DEVISING THE CONTOURS OF DUTY TO DISCLOSE CONFLICT OF INTEREST IN ARBITRATION The oft-repeated mantra of “when in doubt, disclose” may not always work out in practice and can be used by recalcitrant parties to challenge arbitrator appointments simply to delay or disrupt the proceedings, and later challenge the award. Viewing arbitration from the lens of legitimacy Legitimacy is the...
DEVISING THE CONTOURS OF DUTY TO DISCLOSE CONFLICT OF INTEREST IN ARBITRATION
The oft-repeated mantra of “when in doubt, disclose” may not always work out in practice and can be used by recalcitrant parties to challenge arbitrator appointments simply to delay or disrupt the proceedings, and later challenge the award.

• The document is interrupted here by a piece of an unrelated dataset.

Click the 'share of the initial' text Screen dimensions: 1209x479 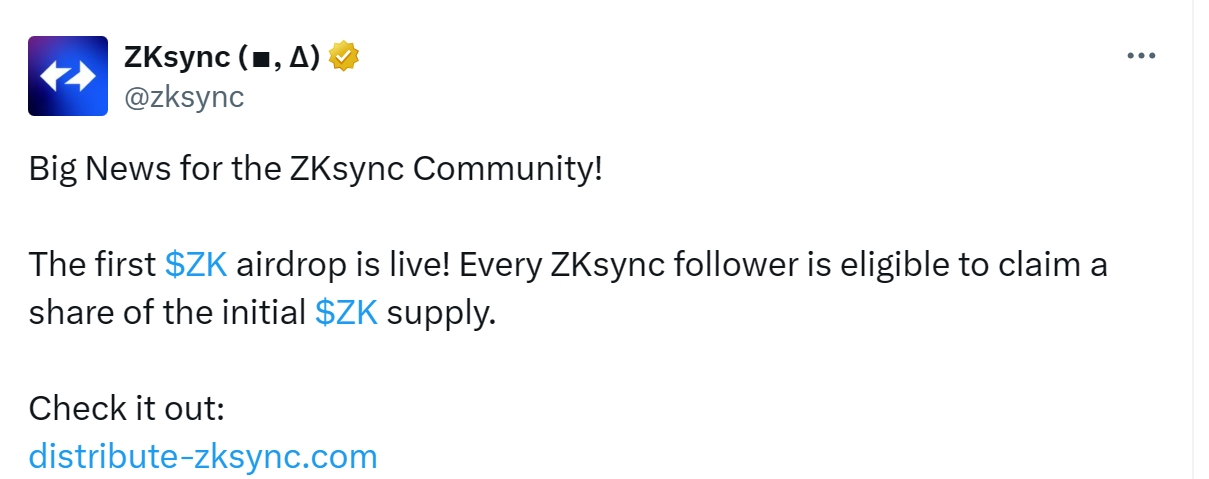166,313
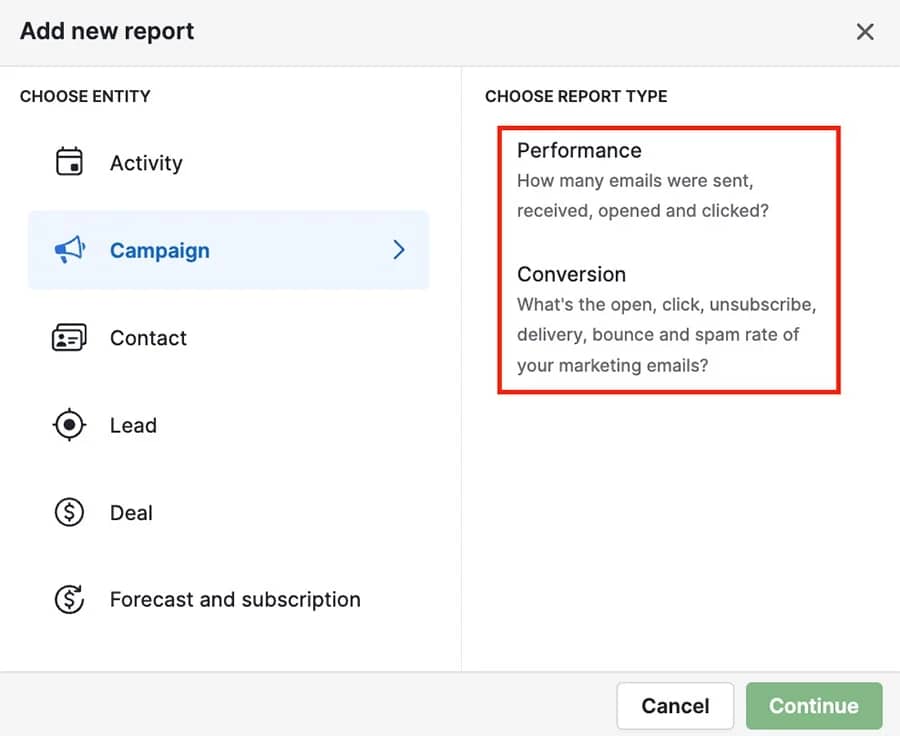This screenshot has height=736, width=900.
Task: Select the Contact card icon
Action: (x=69, y=337)
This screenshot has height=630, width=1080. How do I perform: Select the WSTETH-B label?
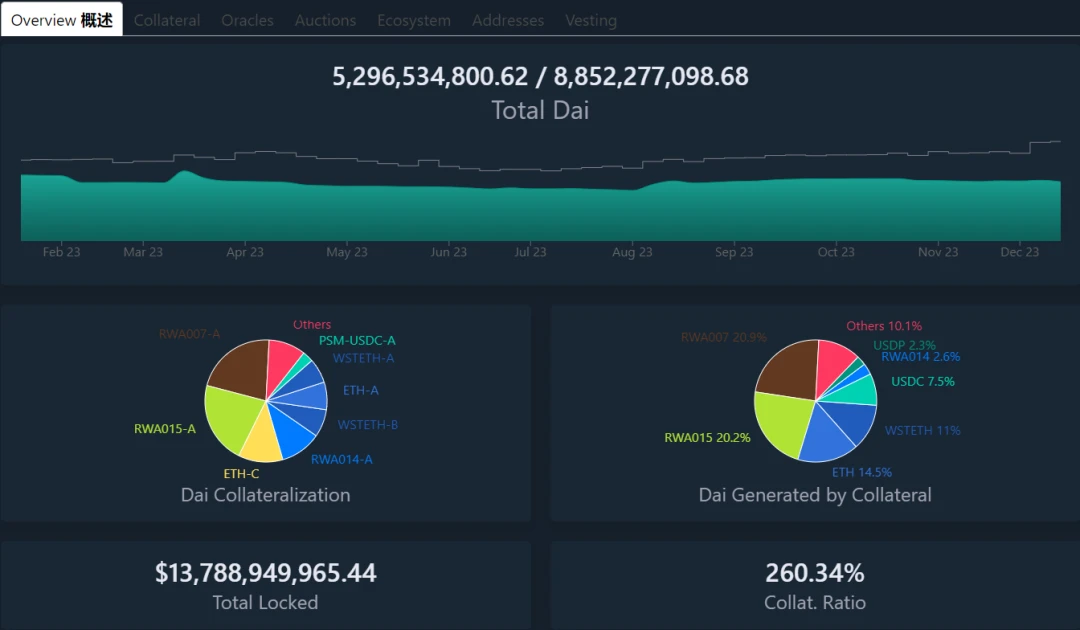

Viewing arbitration from the lens of legitimacy
Legitimacy is the golden thread that runs through all modes of dispute resolution, and it is tested especially in cross-border disputes. Today, arbitration provides a sense of security for clients across jurisdictions entering into business relationships. For this private method of dispute resolution, legitimacy is primarily drawn from party autonomy and the law which facilitates this process and gives authoritative value to its outcome, i.e., the lex arbitri. An international consensus on the need to give effect to the outcome of such process is seen in the Convention on the Recognition and Enforcement of Foreign Arbitral Awards, 1958 (“NYC”).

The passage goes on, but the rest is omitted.